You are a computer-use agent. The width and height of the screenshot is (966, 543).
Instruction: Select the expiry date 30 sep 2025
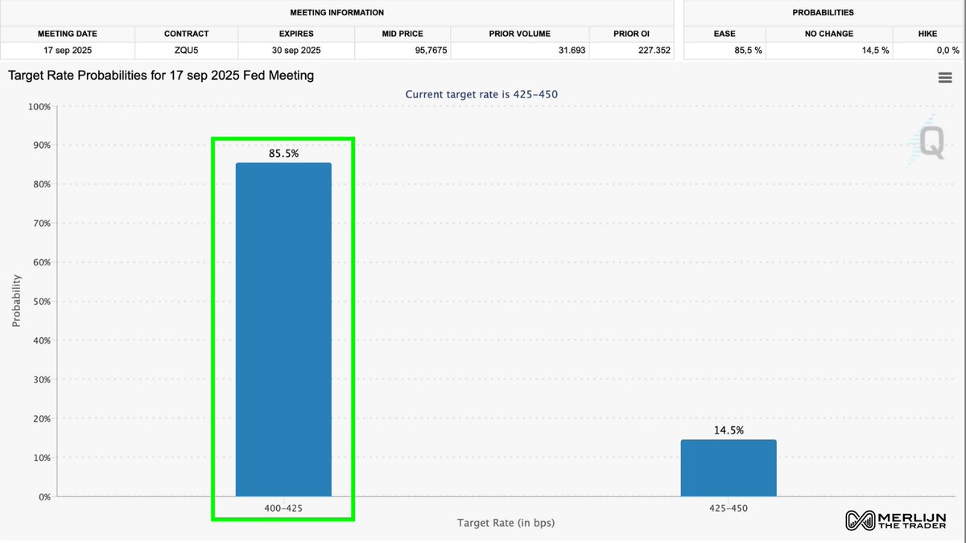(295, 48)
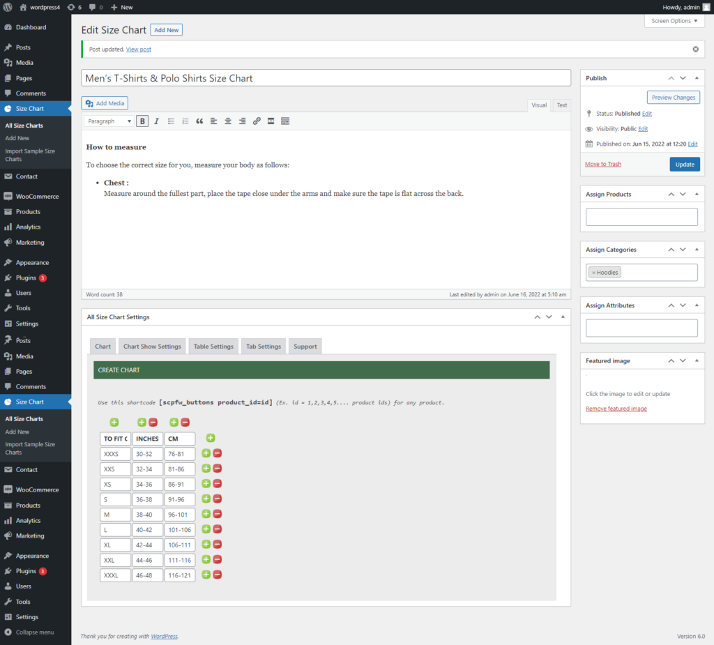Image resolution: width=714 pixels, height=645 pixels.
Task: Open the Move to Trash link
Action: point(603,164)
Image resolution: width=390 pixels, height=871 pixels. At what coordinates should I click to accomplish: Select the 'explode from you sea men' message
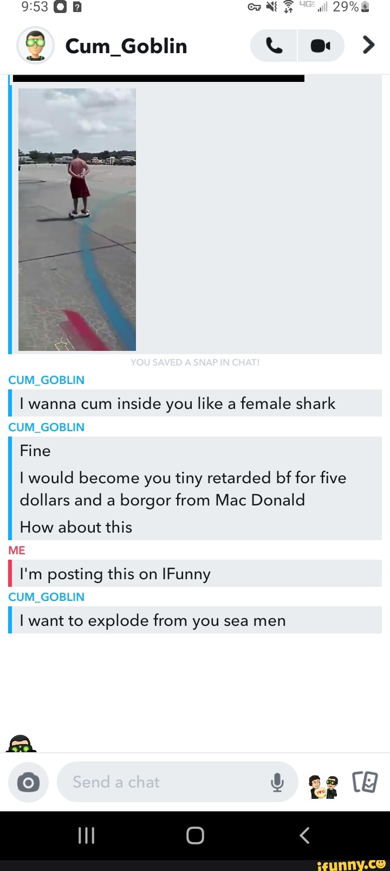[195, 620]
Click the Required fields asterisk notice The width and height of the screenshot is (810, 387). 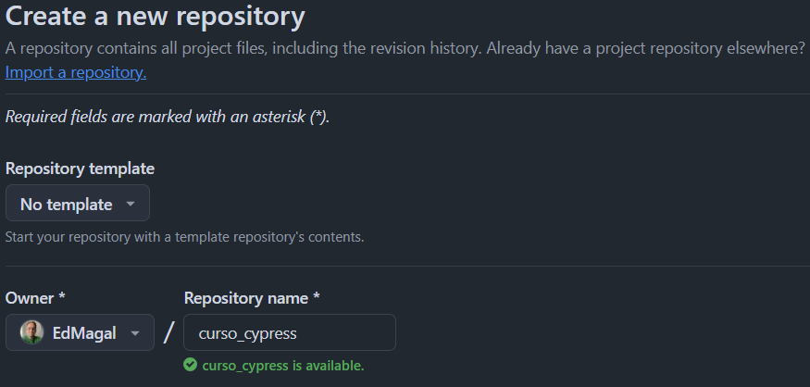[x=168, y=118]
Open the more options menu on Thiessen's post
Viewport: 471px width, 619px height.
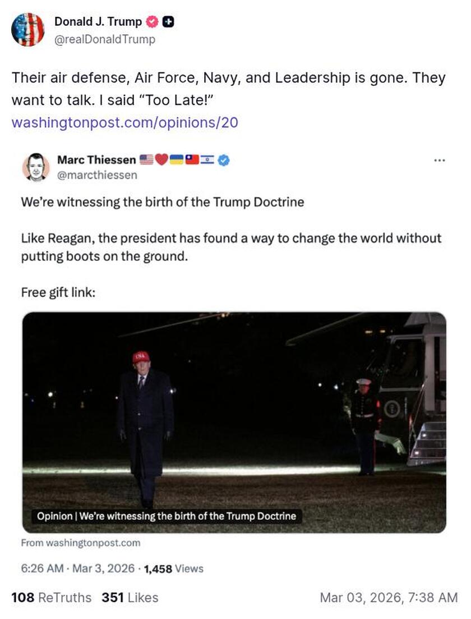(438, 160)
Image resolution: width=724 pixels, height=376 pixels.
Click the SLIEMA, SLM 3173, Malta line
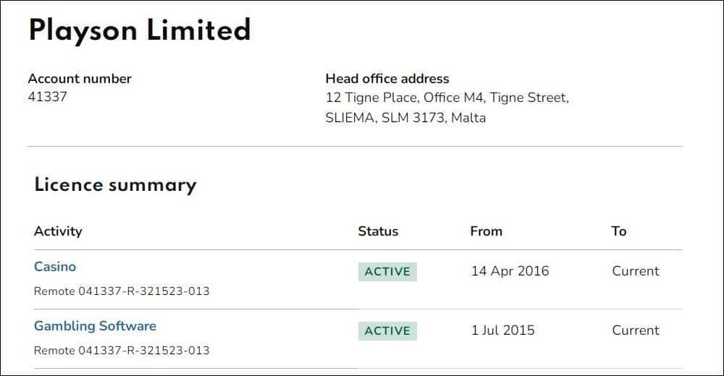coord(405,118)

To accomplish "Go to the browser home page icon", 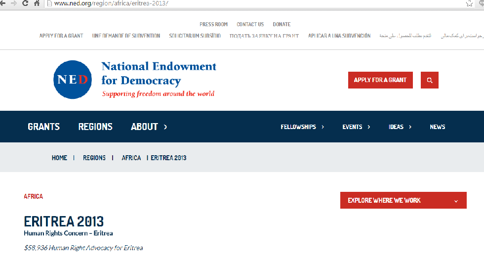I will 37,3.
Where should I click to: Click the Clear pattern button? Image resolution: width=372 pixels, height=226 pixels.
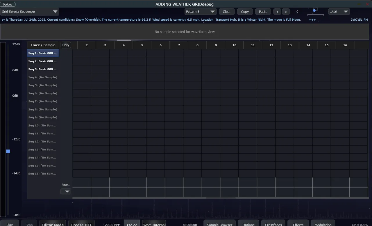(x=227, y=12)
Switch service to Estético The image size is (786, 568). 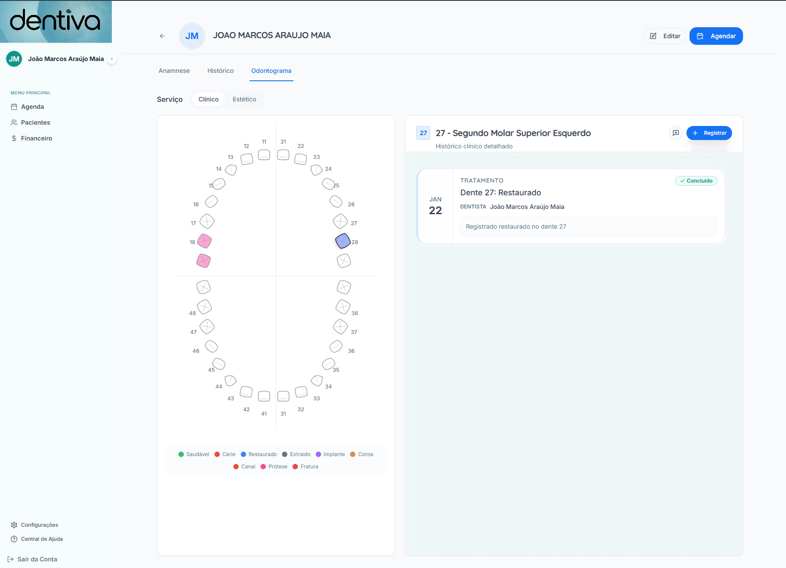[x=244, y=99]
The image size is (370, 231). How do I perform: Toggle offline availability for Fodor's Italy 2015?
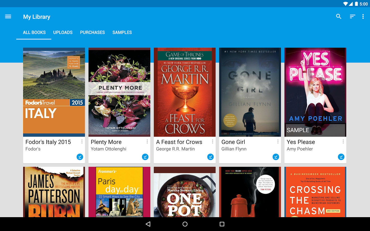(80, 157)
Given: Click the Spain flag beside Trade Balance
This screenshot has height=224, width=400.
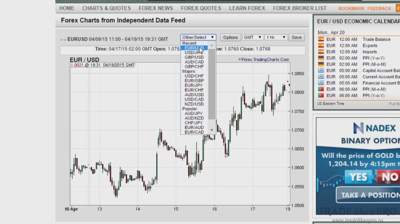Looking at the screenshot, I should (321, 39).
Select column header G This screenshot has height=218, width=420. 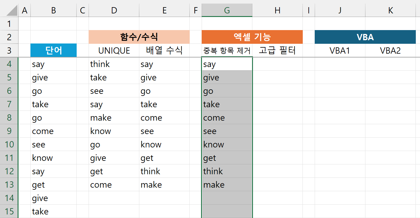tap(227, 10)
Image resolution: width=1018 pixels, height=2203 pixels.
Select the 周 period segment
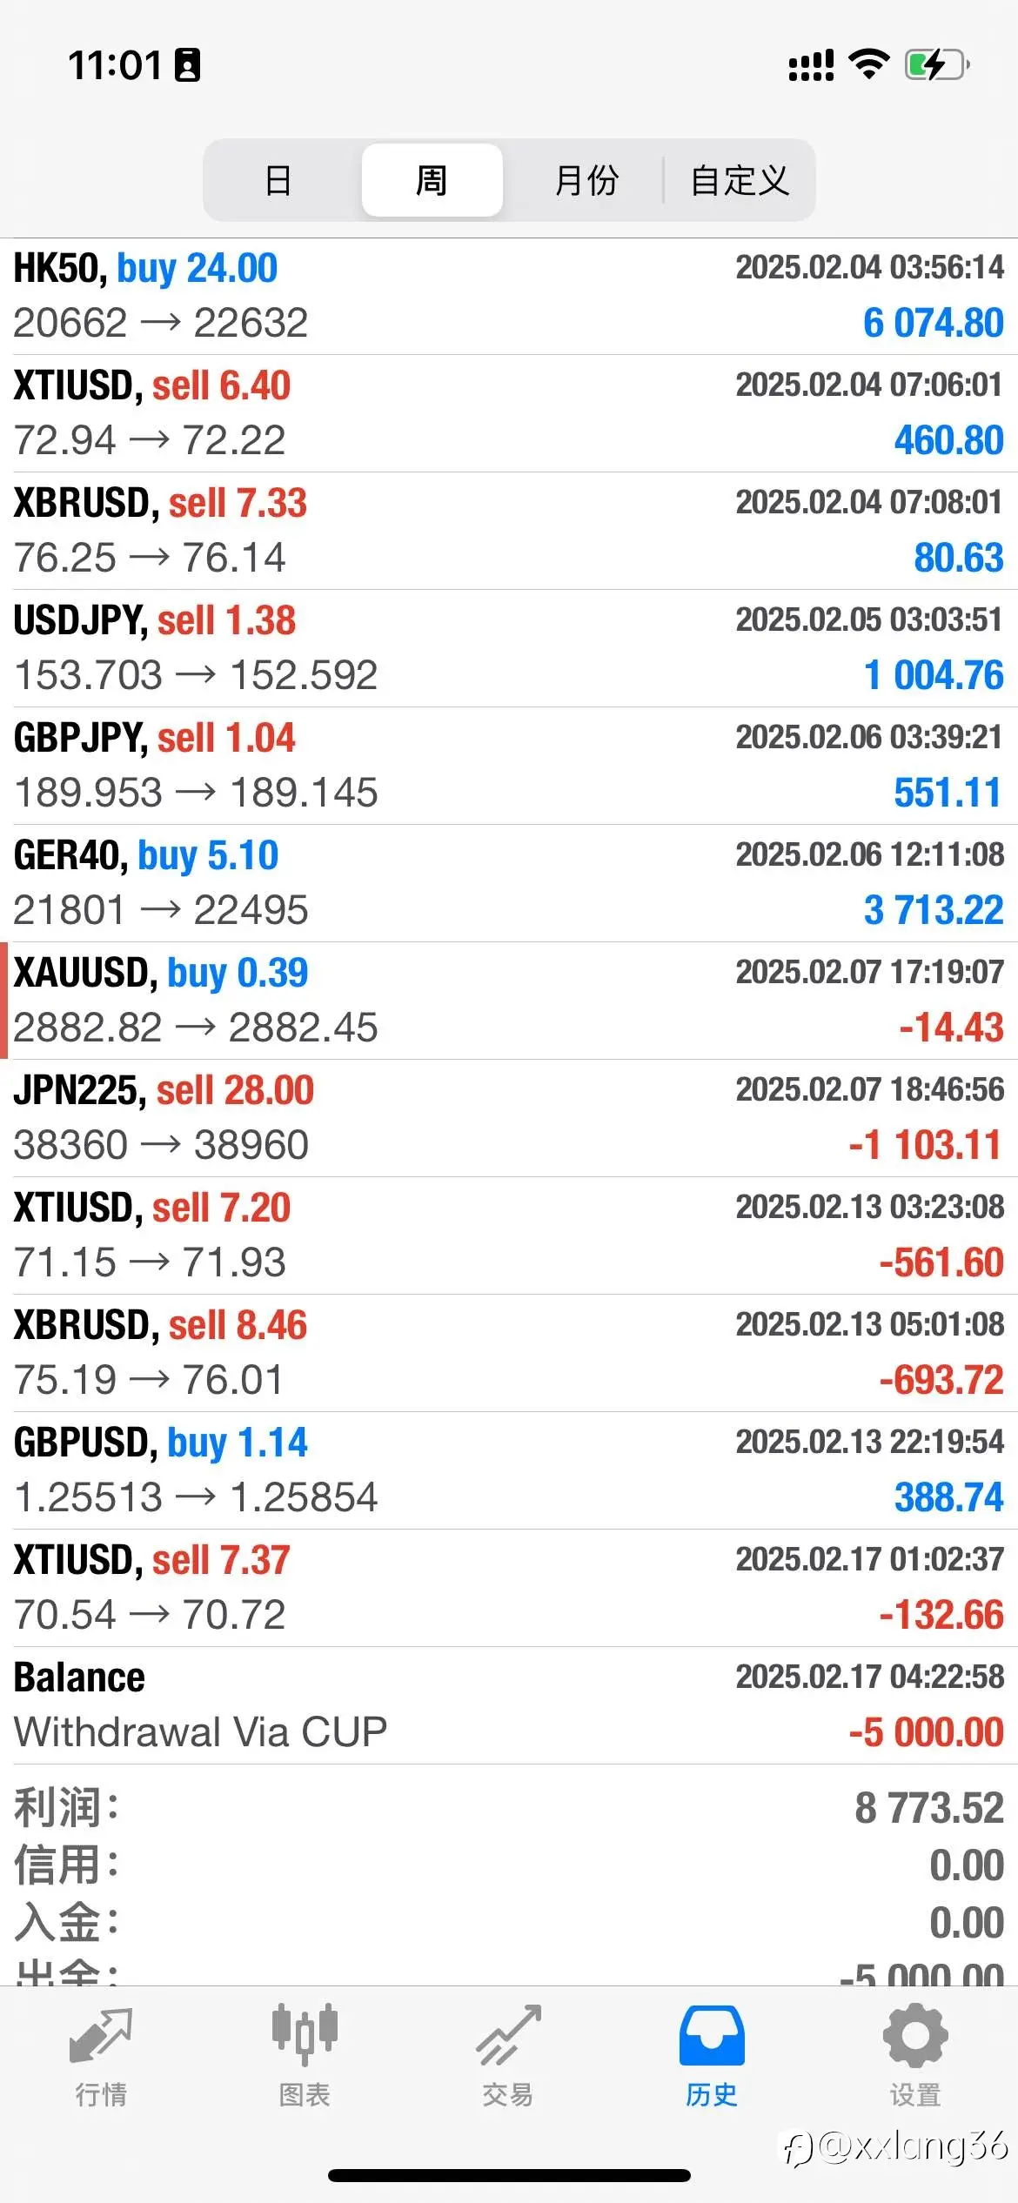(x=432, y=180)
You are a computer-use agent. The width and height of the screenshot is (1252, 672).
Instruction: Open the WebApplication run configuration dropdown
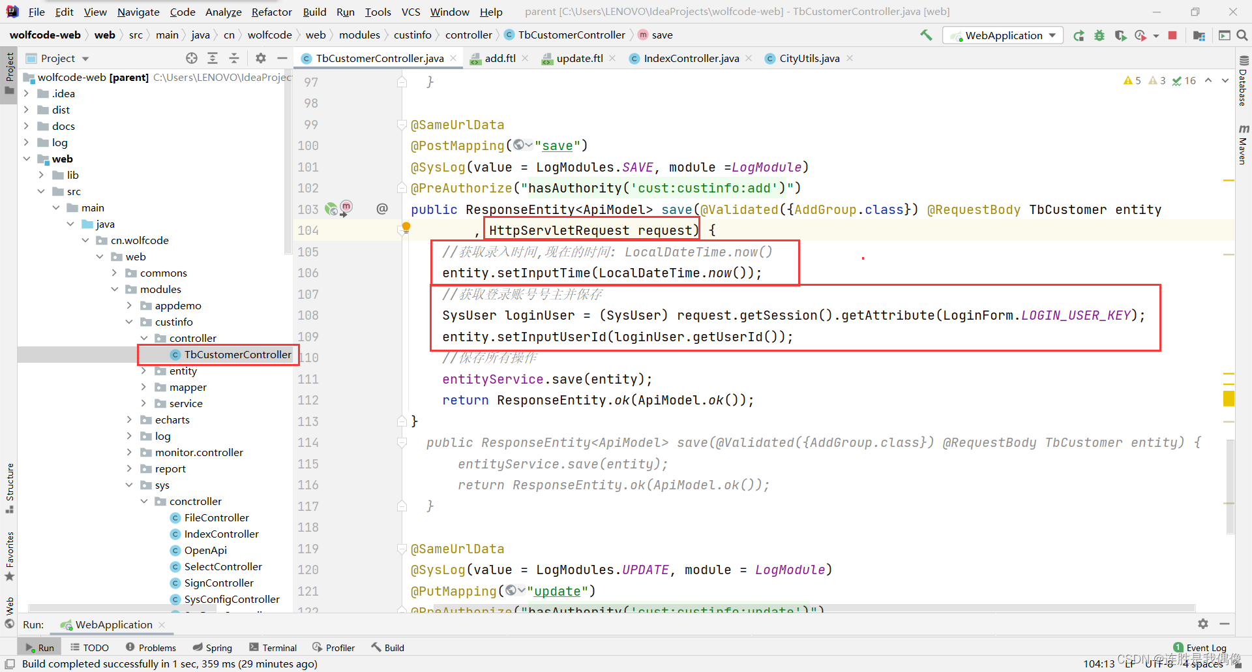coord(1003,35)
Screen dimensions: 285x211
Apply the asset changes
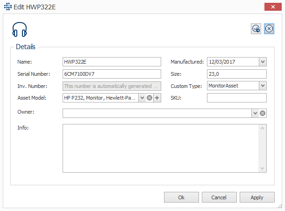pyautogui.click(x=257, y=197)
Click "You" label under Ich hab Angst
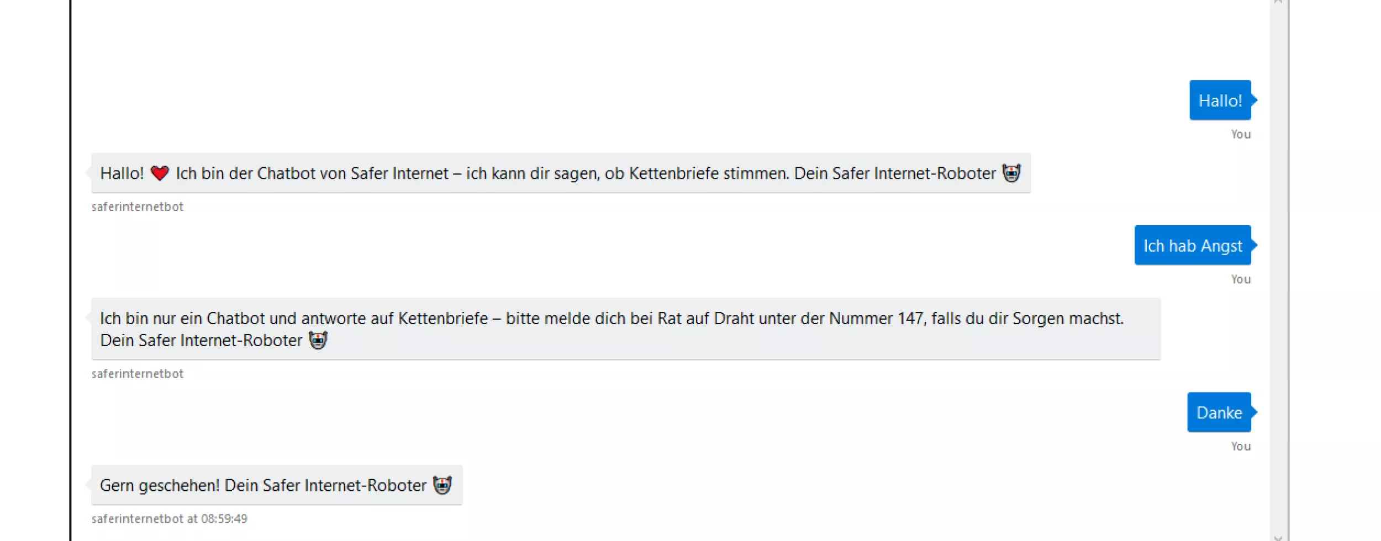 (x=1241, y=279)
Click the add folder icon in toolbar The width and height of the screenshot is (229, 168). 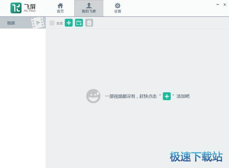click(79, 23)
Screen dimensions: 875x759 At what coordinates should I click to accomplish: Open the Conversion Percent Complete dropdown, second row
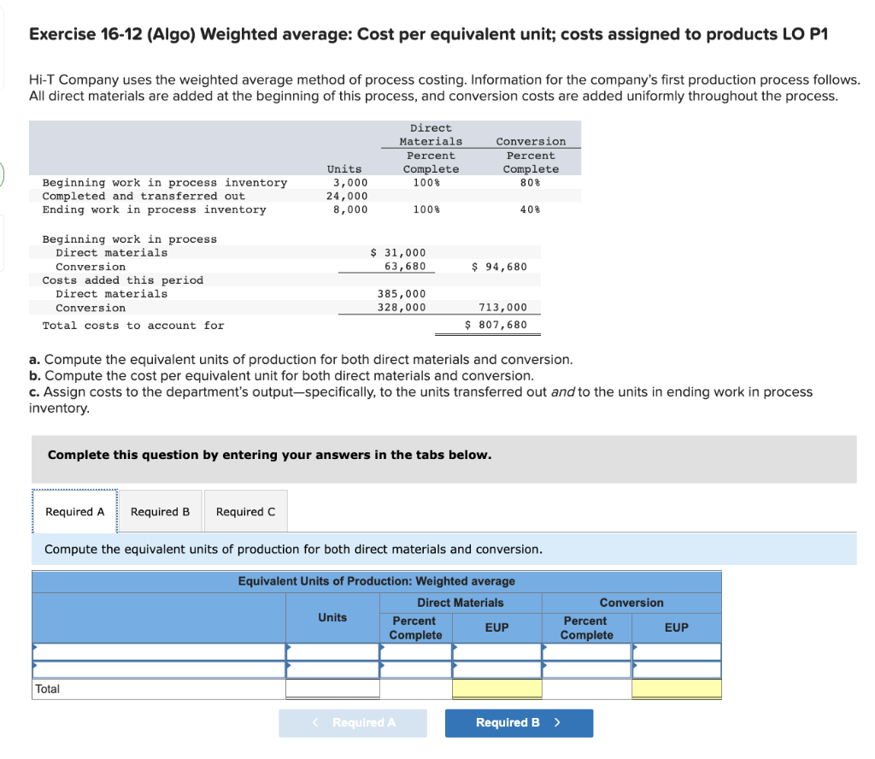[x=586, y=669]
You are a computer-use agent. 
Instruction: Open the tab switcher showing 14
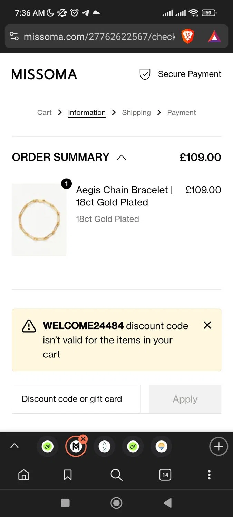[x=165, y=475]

# [YOUR ASSIGNMENT]
Wherever a line in the data above holds "computer", copy that line.

# [RESULT]
You are a computer-use agent. The width and height of the screenshot is (966, 543).
You are a computer-use agent. The width and height of the screenshot is (1252, 672).
You are a computer-use agent. 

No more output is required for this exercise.